--- START OF The data ---
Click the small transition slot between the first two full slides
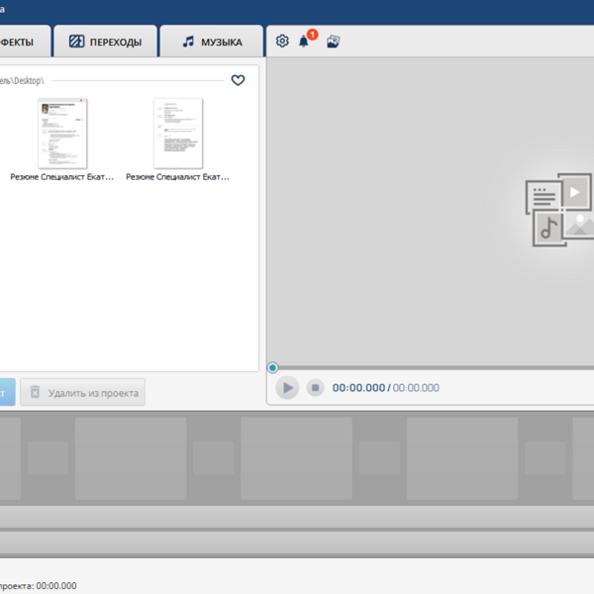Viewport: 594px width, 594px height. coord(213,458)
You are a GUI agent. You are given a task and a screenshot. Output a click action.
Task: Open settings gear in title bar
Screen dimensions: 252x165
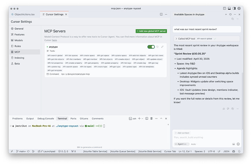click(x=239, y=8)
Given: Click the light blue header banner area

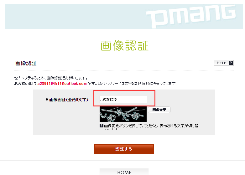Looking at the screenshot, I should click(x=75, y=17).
--- END OF The data ---
--- START OF The data ---
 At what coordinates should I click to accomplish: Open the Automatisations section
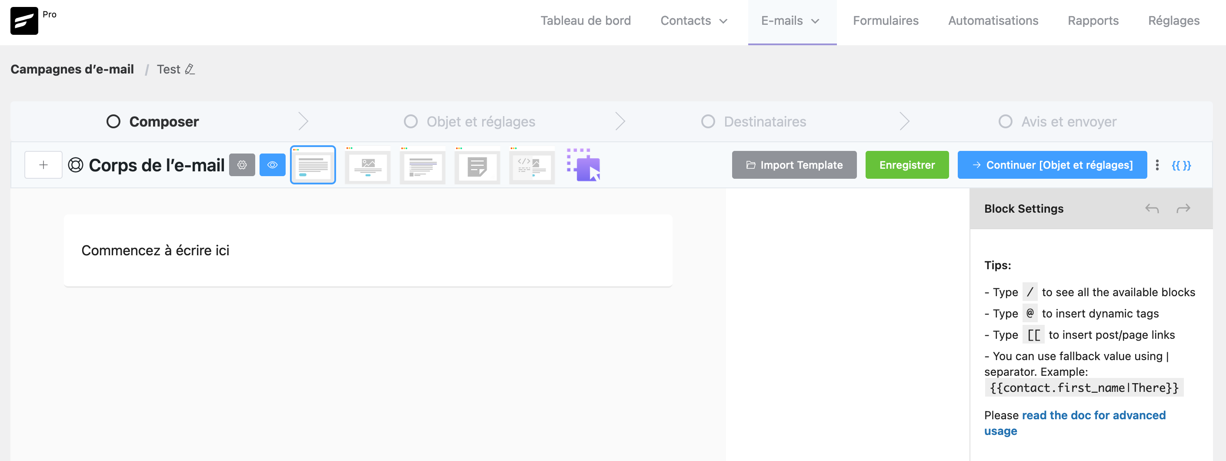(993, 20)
--- END OF The data ---
● Your objective
Swap "title bar" for "toolbar" in everything from the line containing "Click the small" down to the line containing "click(x=239, y=8)", and give those lines again with nothing else changed. Leave the pictures out.

● Exercise response
Click the small transition slot between the first two full slides
Viewport: 594px width, 594px height. coord(213,458)
You are a GUI agent. You are given a task and a screenshot. Output a click action.
Task: Open settings gear in toolbar
Screen dimensions: 252x165
click(x=239, y=8)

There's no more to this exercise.